Refactor or better document loaders

cmungall commented 7 years ago

The ways in which ontologies and annotations are loaded is confusing and not well documented.

everything can be combined into one OWL file, which works for us in monarch but it not intuitive, and requires something like owltools to make the files
the yaml allows stratification of ontologies and instances TSVs. However, there are 2 kinds of TSVs: associations and labels. It seems only the former is supported
we need to make this extensible, e.g. to load frequency info for #56
we have phenopacket loading in a branch by @balhoff but not fully integrated yet?

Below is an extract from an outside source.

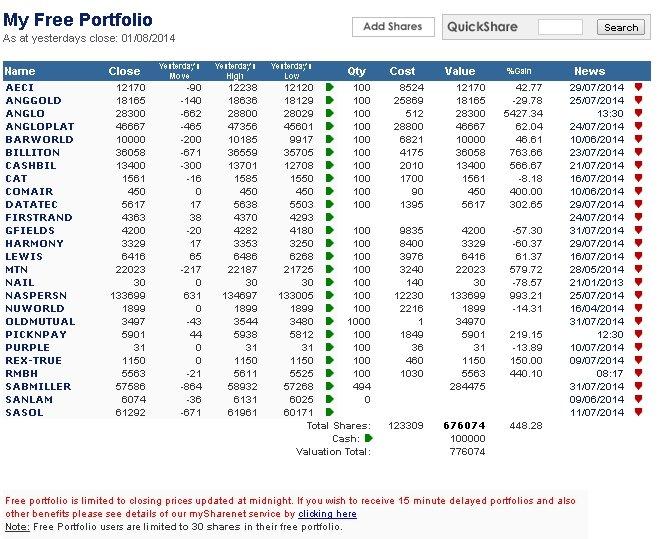This screenshot has width=672, height=539.
Task: Click the %Gain column header
Action: [x=519, y=72]

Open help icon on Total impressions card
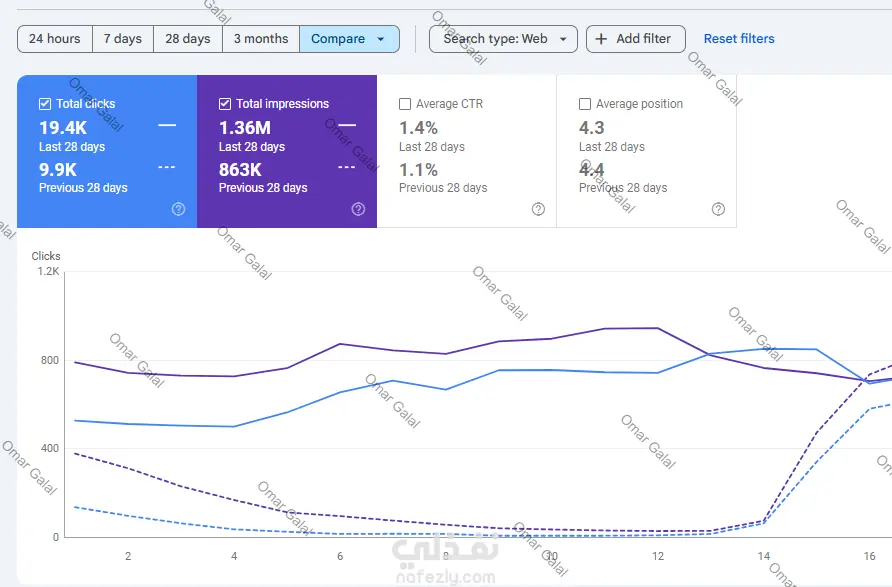(x=358, y=209)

ultimately we want to be able to fetch latest version from API, to avoid stale files in github

cc @jnguyenx @damiansm @kshefchek

julesjacobsen commented 7 years ago

migrating relevant comments over to here...

Whilst setting up the new code, I was able to create a new BMKnowledgeBase using the OWLLoader like so:

public BMKnowledgeBase bmKnowledgeBase() throws Exception {
        OWLLoader owlLoader = new OWLLoader();
        owlLoader.load("src/main/resources/ontologies/hp.obo");
        owlLoader.loadDataFromTsvGzip("src/main/resources/data/human-pheno.assocs.gz");
        return owlLoader.createKnowledgeBaseInterface();
    }

This loaded and started up OK, but when a set of HP terms (HP:0001156,HP:0001363,HP:0011304,HP:0010055) were passed in to the controller

@GetMapping(path = "phenodigm")
public MatchSet matchPhenodigm(@RequestParam(value = "id") Set<String> ids) throws IncoherentStateException {
        ProfileMatcher phenodigmProfileMatcher = PhenodigmICProfileMatcher.create(bmKnowledgeBase);
        logger.info("Created {} profile matcher", phenodigmProfileMatcher.getShortName());
        ProfileQuery query = ProfileQueryFactory.createQuery(ids);
        logger.info("Querying {} matcher with Class ids: {}", phenodigmProfileMatcher.getShortName(), query.getQueryClassIds());
        return phenodigmProfileMatcher.findMatchProfile(query);
    }

the following NPE was thrown

java.lang.NullPointerException: null
    at com.google.common.base.Preconditions.checkNotNull(Preconditions.java:210) ~[guava-18.0.jar:na]
    at org.monarchinitiative.owlsim.kb.impl.BMKnowledgeBaseOWLAPIImpl.getIndexForClassNode(BMKnowledgeBaseOWLAPIImpl.java:740) ~[owlsim-core-3.0-SNAPSHOT.jar:na]
    at org.monarchinitiative.owlsim.kb.impl.BMKnowledgeBaseOWLAPIImpl.getIndex(BMKnowledgeBaseOWLAPIImpl.java:625) ~[owlsim-core-3.0-SNAPSHOT.jar:na]
    at org.monarchinitiative.owlsim.kb.impl.BMKnowledgeBaseOWLAPIImpl.getClassIndex(BMKnowledgeBaseOWLAPIImpl.java:634) ~[owlsim-core-3.0-SNAPSHOT.jar:na]
    at org.monarchinitiative.owlsim.compute.matcher.impl.AbstractProfileMatcher.getProfileSetBM(AbstractProfileMatcher.java:94) ~[owlsim-core-3.0-SNAPSHOT.jar:na]
    at org.monarchinitiative.owlsim.compute.matcher.impl.PhenodigmICProfileMatcher.findMatchProfileImpl(PhenodigmICProfileMatcher.java:66) ~[owlsim-core-3.0-SNAPSHOT.jar:na]
    at org.monarchinitiative.owlsim.compute.matcher.impl.AbstractProfileMatcher.findMatchProfileAll(AbstractProfileMatcher.java:223) ~[owlsim-core-3.0-SNAPSHOT.jar:na]
    at org.monarchinitiative.owlsim.compute.matcher.impl.AbstractProfileMatcher.findMatchProfile(AbstractProfileMatcher.java:194) ~[owlsim-core-3.0-SNAPSHOT.jar:na]
    at org.monarchinitiative.controllers.MatchController.matchPhenodigm(MatchController.java:43) ~[classes/:na]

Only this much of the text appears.